お届け物♪
検討の結果、料理長さんのソースはレシピ登録しないことになった。
理由は、高価なスパイスをふんだんに使っているソースなので一部のお金持ちやお金持ち相手のお店でしか使えないこと。その為、公開しても買い手は限られてくるだろうというラファエルさんの意見と、最近の宿の食事の人気の傾向から、スパイスをふんだんに使っているソースは先が見えている。お金持ちが好む、スパイスを強調した(しすぎた)料理はこの先廃れていくだろうという料理長さんの意見にみんなが納得したからだ。
その代わり、私のソース(ケチャップも)をレシピ登録し、そのソースに料理長さんの作るソースを合わせたものを宿で販売することになった。宿泊客を対象に限定販売するらしい。
そして、その際に売り上げから数%を料理長さんに還元することになり、料理長さんは嬉しそうに総支配人さんにお礼を言っていた。
その隣で、
「これが金持ちの味か! 俺は金持ちの味にはなじめねぇな」
串カツに料理長さんのソースをたっぷり使って辛さにむせたイザックが涙目で感想を言うと、
「そうですね。

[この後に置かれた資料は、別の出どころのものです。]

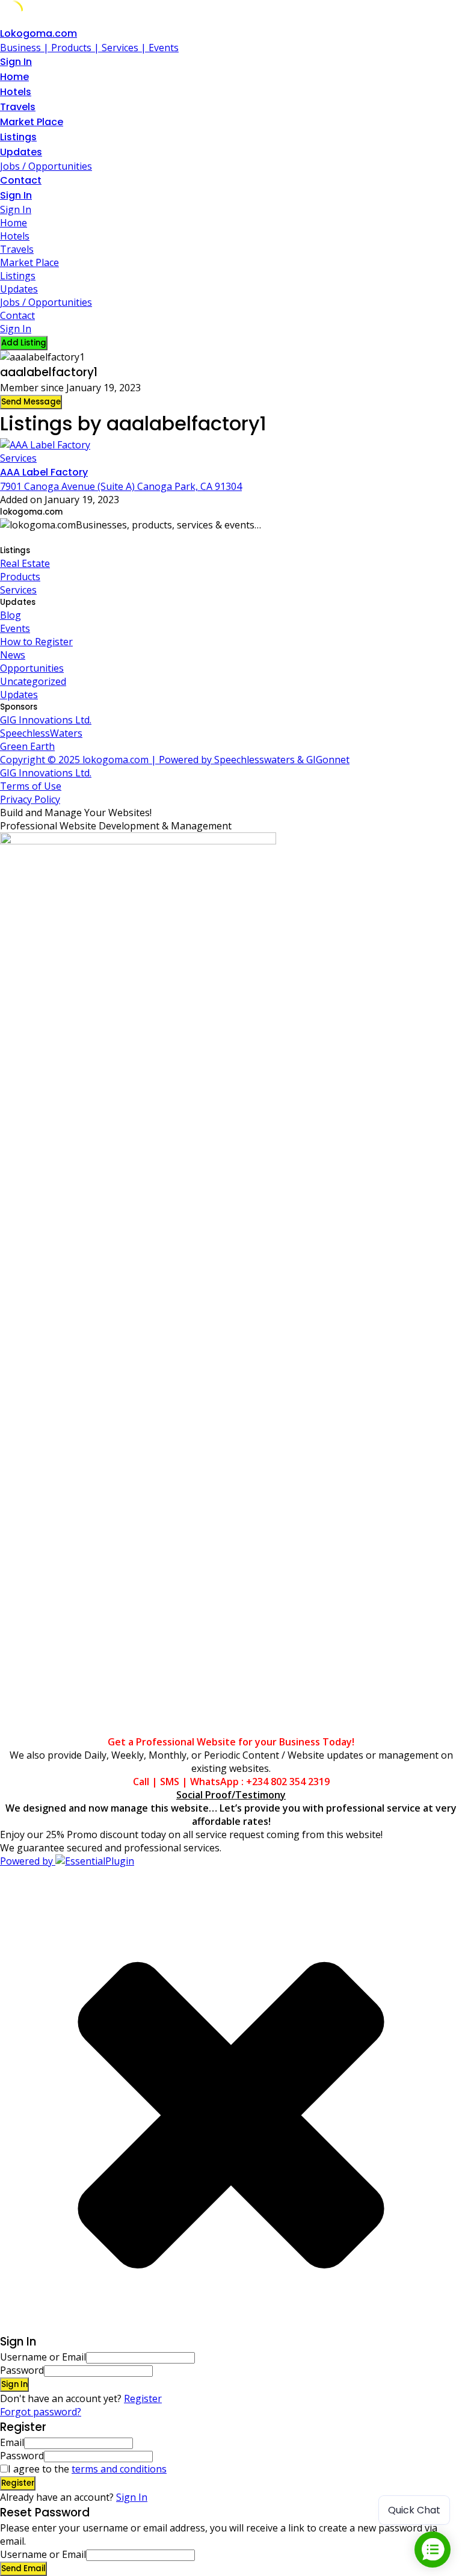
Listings (18, 137)
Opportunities (32, 668)
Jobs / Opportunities (46, 166)
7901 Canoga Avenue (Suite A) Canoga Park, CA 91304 (121, 486)
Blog (10, 615)
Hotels (15, 92)
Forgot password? (40, 2411)
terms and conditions (119, 2468)
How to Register (36, 641)
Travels (17, 107)
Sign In (131, 2497)
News (12, 654)
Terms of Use (30, 786)
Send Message (31, 401)
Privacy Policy (30, 799)
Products (20, 576)
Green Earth (27, 746)
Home (14, 77)
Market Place (31, 122)
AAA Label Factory (44, 472)
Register (143, 2398)
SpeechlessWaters (41, 733)
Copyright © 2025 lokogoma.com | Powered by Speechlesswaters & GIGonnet (175, 759)
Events (15, 628)
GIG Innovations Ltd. (45, 719)
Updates (21, 152)
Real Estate (25, 563)
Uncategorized (33, 681)
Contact (21, 180)
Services (18, 458)
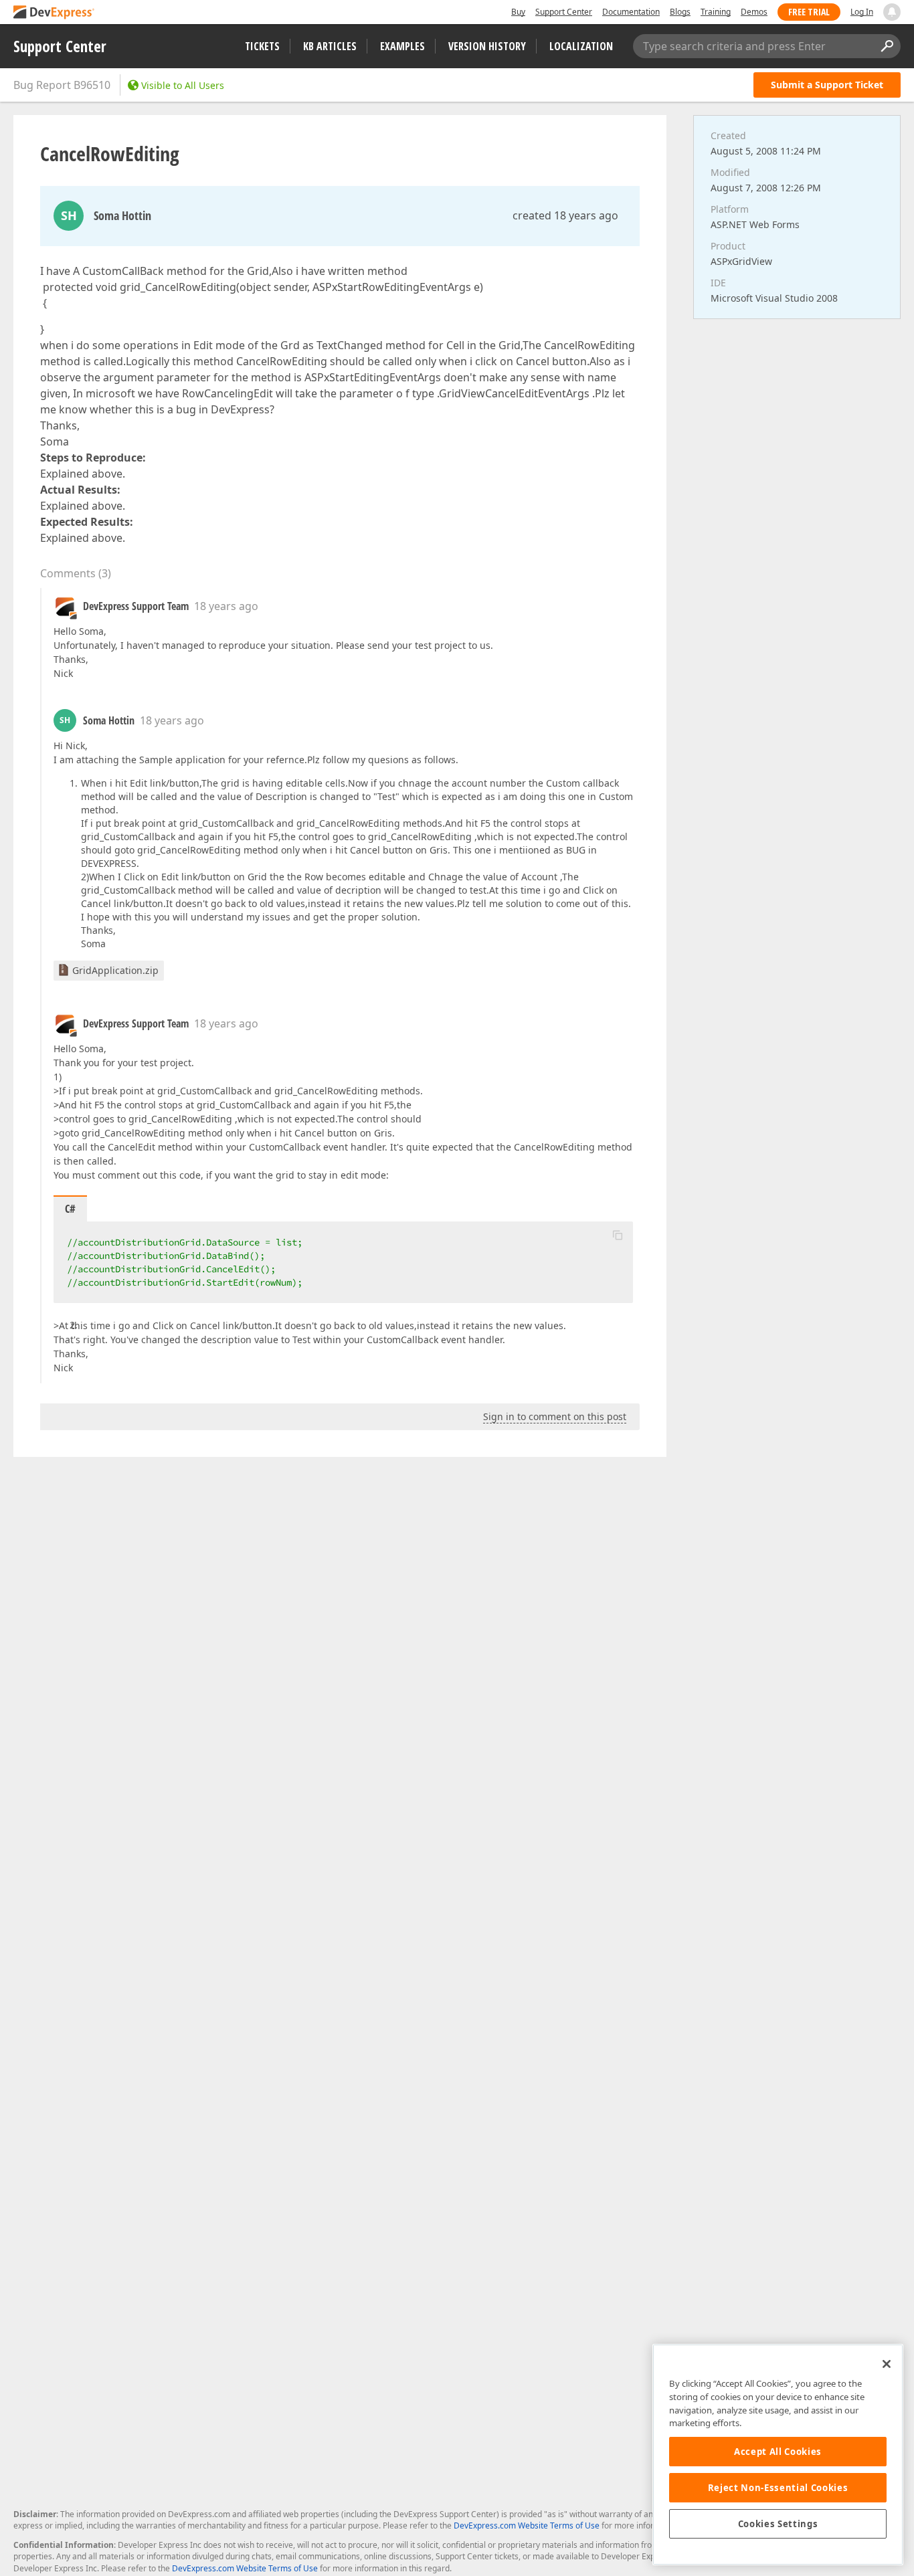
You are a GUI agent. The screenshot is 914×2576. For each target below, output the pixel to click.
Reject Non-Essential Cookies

私もです」
「いや、あんたには十分に馴染んだ味じゃねぇのか? 金持ちな上に、ここのオーナーなんだから」
総支配人さんが茶目っ気たっぷりに話を合わせてイザックに突っ込まれ、
「いえいえ、イザックさん。このソースを作った私が言うのもなんですが、なんていうか……、このソースを使った料理の後には、生のままの野菜を食べたくなります」
料理長さんに味方をされて、嬉しそうに頷き、その隣では領主さんまで何度も頷いている。
お金持ちだから高価なスパイスをふんだんに使った料理を食べられていた、というより、お金持ちだから、高価なスパイスを使った料理を食べなくてはならなかったんだ。という風に見えて、少しだけ気の毒になる。
富と権力の象徴であるスパイス類は、時としてお金持ちの人たちに我慢や忍耐を強いる食品だったようだ。
<運び屋さん>が宿を訪ねてくれたのは、それからすぐの事だった。
せっかくなので一緒に食事をどうかと誘ったら、「出発の準備をして宿で待っている仲間に悪いから」と首を横にふる。
出発を1日遅らせてもらったお礼に、と思ったんだけど無理強いも良くないので、今回運んでもらいたい<極桃オーク肉>と一緒に、ラウルさんとお仲間さんの分の串カツ(普通の桃オーク肉)と合わせソースを使ったサンドイッチと携帯食をお礼として渡しておく。
「こちらがジャスパーのモレーノ裁判官さま宛で、こちらがネフ村のマルゴさんやルベンさん宛ですね?
それぞれに<極桃オーク肉>と<手紙>のお届け、と。確かに承りました!」
ラウルさんのアイテムボックスは時間停止機能が付いていない(時間の流れは遅くなるけど)ので、<極桃オーク肉>が傷まないようにと、速攻で宿を駆け出していった。お仲間さんと宿で合流してからすぐさま街を出てくれるそうだ。
依頼料は結構なお値段だったけど、「肉が傷まない内にお届けしますよ!」と力強く笑って請け負ってくれたので、後悔はない。